Car purchases plunged 16% in May. Big-ticket categories beyond autos are getting hammered too, with home appliances and building materials both posting significant drops in demand — a reflection of the ongoing property market slump. The Labor Day holiday at the start of May failed to offset sluggish consumer spending, with Beijing having scaled back trade-in subsidies earlier this year.
China's National Bureau of Statistics attributed the drop to weak household confidence, exacerbated by stagnant wages and a struggling real estate market. China has now experienced persistent deflationary pressure for roughly ten consecutive quarters — the longest such stretch since its transition to a market economy in the late 1970s. When prices keep falling, consumers tend to delay purchases, hoping for better deals — a self-reinforcing trap that is notoriously hard for governments to escape.

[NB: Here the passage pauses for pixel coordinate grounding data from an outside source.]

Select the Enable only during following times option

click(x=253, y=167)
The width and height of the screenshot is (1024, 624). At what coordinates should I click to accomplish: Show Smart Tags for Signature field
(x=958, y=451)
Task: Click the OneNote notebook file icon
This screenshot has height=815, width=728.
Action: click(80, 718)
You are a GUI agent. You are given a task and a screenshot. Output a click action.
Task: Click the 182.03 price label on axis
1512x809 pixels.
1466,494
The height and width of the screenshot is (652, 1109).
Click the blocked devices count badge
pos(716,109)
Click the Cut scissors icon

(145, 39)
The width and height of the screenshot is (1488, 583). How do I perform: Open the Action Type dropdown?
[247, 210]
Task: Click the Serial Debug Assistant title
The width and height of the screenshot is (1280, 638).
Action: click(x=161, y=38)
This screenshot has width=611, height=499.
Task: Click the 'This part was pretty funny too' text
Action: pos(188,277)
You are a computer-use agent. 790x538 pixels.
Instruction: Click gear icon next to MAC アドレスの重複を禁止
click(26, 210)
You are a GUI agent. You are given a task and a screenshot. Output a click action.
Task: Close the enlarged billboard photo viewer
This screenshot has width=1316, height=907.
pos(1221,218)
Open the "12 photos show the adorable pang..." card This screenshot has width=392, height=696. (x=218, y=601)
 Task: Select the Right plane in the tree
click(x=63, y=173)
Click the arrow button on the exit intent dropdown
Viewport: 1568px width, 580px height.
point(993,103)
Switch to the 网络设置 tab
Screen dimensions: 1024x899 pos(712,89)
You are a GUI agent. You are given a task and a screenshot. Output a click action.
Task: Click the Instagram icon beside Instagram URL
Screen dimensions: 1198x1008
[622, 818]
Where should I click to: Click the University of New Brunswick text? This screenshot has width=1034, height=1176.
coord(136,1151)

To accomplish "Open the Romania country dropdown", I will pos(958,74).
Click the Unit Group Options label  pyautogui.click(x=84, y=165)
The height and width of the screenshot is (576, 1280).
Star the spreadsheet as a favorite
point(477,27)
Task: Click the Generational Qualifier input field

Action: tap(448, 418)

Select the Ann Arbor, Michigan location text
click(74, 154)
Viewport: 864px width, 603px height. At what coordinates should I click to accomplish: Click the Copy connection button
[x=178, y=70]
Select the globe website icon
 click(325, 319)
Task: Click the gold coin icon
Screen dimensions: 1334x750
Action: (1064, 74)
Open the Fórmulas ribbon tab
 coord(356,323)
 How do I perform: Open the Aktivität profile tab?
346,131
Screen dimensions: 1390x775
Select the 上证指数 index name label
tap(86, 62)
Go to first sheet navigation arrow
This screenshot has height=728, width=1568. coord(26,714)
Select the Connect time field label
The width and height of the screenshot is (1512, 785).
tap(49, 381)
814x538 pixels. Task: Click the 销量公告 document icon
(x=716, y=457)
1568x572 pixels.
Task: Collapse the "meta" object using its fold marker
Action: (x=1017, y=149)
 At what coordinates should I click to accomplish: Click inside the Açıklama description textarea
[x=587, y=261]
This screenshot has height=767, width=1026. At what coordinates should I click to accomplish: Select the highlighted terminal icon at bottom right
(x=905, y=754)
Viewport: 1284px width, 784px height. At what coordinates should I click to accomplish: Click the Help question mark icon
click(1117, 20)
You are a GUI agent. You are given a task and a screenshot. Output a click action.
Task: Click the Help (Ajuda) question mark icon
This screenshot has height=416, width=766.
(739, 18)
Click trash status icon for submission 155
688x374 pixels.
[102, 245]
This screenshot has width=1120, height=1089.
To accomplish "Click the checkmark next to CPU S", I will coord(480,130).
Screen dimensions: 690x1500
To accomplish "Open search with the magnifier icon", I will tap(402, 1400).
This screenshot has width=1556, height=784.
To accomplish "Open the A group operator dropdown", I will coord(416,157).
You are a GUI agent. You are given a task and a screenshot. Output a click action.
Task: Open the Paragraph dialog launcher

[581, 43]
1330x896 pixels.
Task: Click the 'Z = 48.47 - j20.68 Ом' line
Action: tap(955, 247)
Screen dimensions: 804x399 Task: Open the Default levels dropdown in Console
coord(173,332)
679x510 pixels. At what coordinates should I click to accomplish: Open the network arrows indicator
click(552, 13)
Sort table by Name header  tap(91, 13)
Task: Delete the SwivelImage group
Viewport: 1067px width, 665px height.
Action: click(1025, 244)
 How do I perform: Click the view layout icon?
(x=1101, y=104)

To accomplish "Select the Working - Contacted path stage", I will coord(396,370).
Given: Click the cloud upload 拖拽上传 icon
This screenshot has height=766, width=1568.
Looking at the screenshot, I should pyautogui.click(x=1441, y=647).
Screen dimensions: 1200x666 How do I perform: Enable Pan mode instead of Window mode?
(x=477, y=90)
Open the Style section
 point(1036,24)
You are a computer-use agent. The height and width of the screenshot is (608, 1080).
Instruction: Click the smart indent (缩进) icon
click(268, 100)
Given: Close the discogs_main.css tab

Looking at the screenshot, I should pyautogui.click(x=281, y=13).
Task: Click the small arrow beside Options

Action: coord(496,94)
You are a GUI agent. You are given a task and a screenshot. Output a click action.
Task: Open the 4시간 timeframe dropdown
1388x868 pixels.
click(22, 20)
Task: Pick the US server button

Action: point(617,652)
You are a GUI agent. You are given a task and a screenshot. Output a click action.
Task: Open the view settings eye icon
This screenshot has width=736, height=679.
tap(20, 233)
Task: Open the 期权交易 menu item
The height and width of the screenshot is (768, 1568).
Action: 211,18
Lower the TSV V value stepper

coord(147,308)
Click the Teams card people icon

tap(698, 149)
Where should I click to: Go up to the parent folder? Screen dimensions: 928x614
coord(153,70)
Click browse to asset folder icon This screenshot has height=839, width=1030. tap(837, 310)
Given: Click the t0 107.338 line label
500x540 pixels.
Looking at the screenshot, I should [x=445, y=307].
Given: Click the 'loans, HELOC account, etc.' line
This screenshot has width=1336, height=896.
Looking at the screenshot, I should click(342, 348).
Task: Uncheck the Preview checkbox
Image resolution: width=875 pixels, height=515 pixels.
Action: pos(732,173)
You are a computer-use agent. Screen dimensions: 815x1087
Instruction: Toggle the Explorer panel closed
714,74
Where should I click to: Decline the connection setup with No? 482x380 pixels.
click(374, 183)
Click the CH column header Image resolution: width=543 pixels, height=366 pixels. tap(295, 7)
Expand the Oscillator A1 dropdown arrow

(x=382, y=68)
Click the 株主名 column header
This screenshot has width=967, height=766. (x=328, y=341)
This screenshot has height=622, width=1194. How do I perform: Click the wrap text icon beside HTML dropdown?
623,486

Home prices fell at a quicker pace in May, and fixed-asset investment shrank a deeper-than-expected 4.1% in the first five months of the year compared to a year ago, according to data released by the National Bureau of Statistics. Property investment extended its decline in the first five months, dropping 16.2% compared with the same period last year. Manufacturing fixed-asset investment contracted for the first time since December 2020, despite resilience in high-tech and policy-supported manufacturing.
Industrial output was the lone bright spot, rising 4.5% in May to top estimates of 4.3% growth. But a factory sector humming along while consumers stay home is not a sustainable formula. China's own statistics bureau acknowledged the problem bluntly, saying "the domestic imbalance between strong supply and weak demand is acute," and called for development of new technology and greater employment support.
HSBC responded to the deteriorating data by slashing its full-year 2026 retail sales growth forecast from 5.2% to 2.8%. The numbers are piling pressure on Beijing to roll out meaningful stimulus to spur consumption. Analysts note that for full-year 2026, achieving the government's growth target of 4.5–5% won't be impossible, but soft domestic demand still warrants policy intervention in the second half.
The stakes extend well beyond China's borders. A Chinese consumer who isn't spending means less demand for imported goods, softer commodity prices, and ripple effects across Asia and beyond. The story of China in 2026 is not one of collapse — but something more subtle and arguably more consequential: a $21 trillion economy that has lost the internal engine of demand that powered its rise, and has not yet found a replacement. Whether Beijing can engineer a genuine consumer revival — rather than simply leaning harder on exports — may be the defining economic question of the year.